“This Is Our Youth” is a post-modern play. Such is the ambivalent spirit of Washburn’s latest production. Set in the early 1980s, the show shows around two days of thrills and contradictions of the lives of three young people.
The play’s action is all seen within Dennis Ziegler’s apartment on the Upper West Side of Manhattan, New York. A believable studio apartment is created on stage that is at once cramped, gross and oddly captivating – like a small personality-filled world.
Warren Straub (CJ Williams-Herrera) is the play’s protagonist and a great representation of the awkward time between high school and “real” adulthood.
The play tracks the consequences, or lack thereof, of him stealing money from his wealthy father with whom he has a less-than-healthy relationship.
In the sequence of events that follows we learn about Warren, his drug dealing friend Dennis (Alex Laughlin) and Warren’s love interest Jessica Goldman (Darria Dennison).
The play’s first act was well paced and had a good number of laughs to help sustain this dialogue-heavy play.
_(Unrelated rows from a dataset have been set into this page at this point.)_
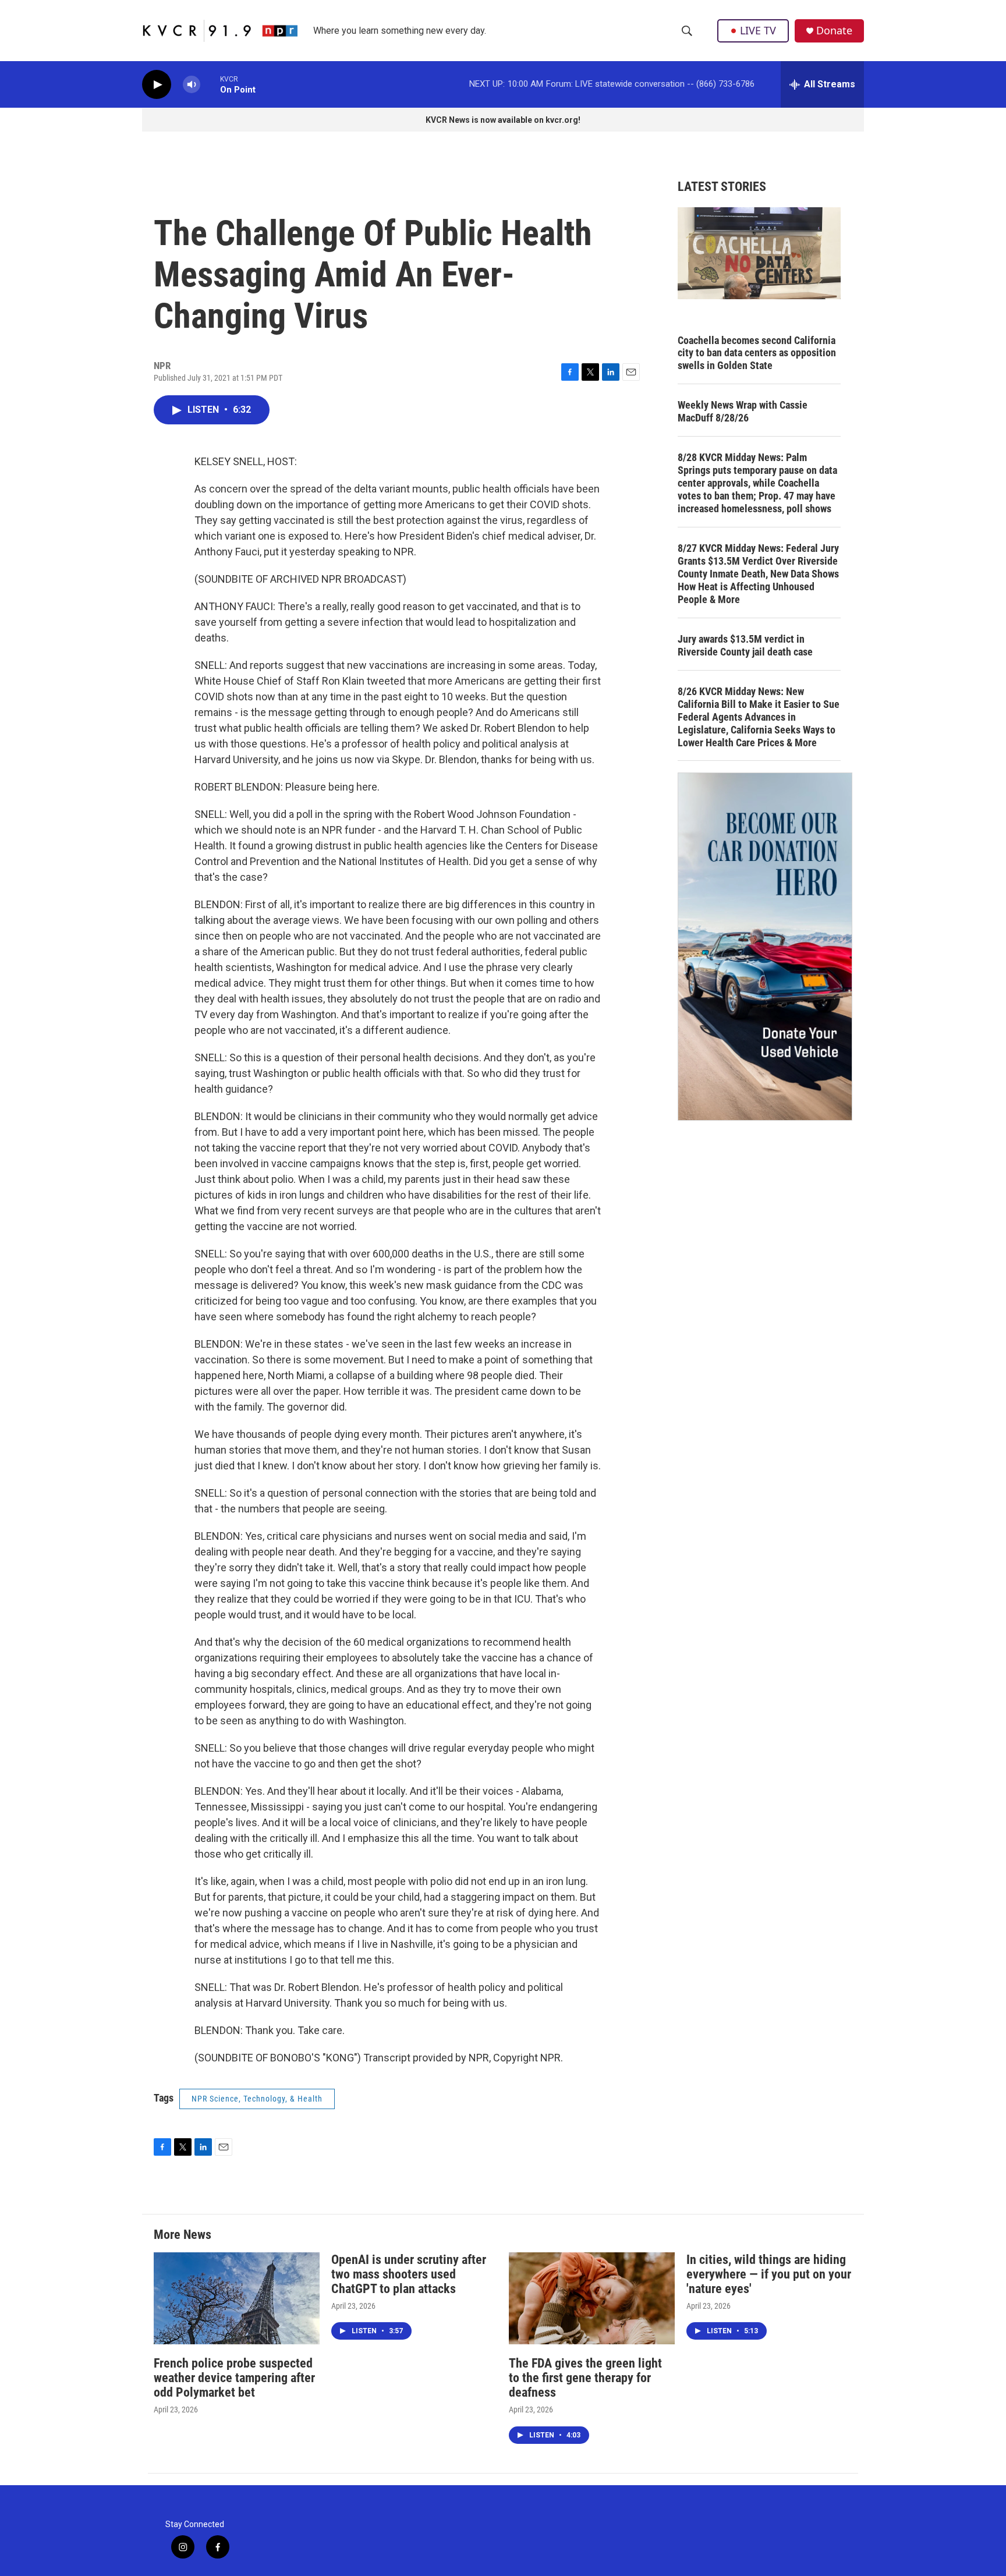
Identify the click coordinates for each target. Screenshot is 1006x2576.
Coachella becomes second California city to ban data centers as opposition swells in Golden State (757, 353)
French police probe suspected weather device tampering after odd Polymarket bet (234, 2378)
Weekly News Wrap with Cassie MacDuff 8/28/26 (742, 411)
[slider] (210, 84)
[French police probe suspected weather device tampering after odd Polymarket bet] (237, 2298)
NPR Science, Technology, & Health (257, 2098)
The dynamic between Warren, a lanky embodiment of being in over one’s head, and Dennis, who has become a grungy scar-face wannabe, made for an entertaining duo and one that raised interesting questions about privilege.
Act one also used music quite well to bring comedic and touching moments out between the characters. However, during one sequence, the actors had to fight pretty hard to be heard over the music. Still, the songs were a nice fit for the time and for the mood being set up.
Another piece of technical work that should be credited is the costumes. Jessica’s costume in the first act was especially well done. It was a real visual transformation that at once established the time but also enhanced the character.
Her costume, busy and trendy, helped explain her dealings with men. She verbally keeps Warren at bay being understandably defensive, but clearly she is concerned for how people see her.
Act two incorporated multiple monologues by Dennis and Warren. Though the monologues were performed well, the writing was done with a tradeoff. What the audience gains in insight into the characters, it loses in the feeling that the play was a believable interaction between the two.
The characters hold up a mirror to audiences 30-plus years removed from themselves and effectively ask questions of youth: Who are you? What do you want? Are you a good person?
“This Is Our Youth” will be showing in the Neese Gray Theatre at 7:30 p.m. April 22 and 23 and at 2 p.m. April 24. Washburn students, faculty and staff get tickets free of charge with their IDs.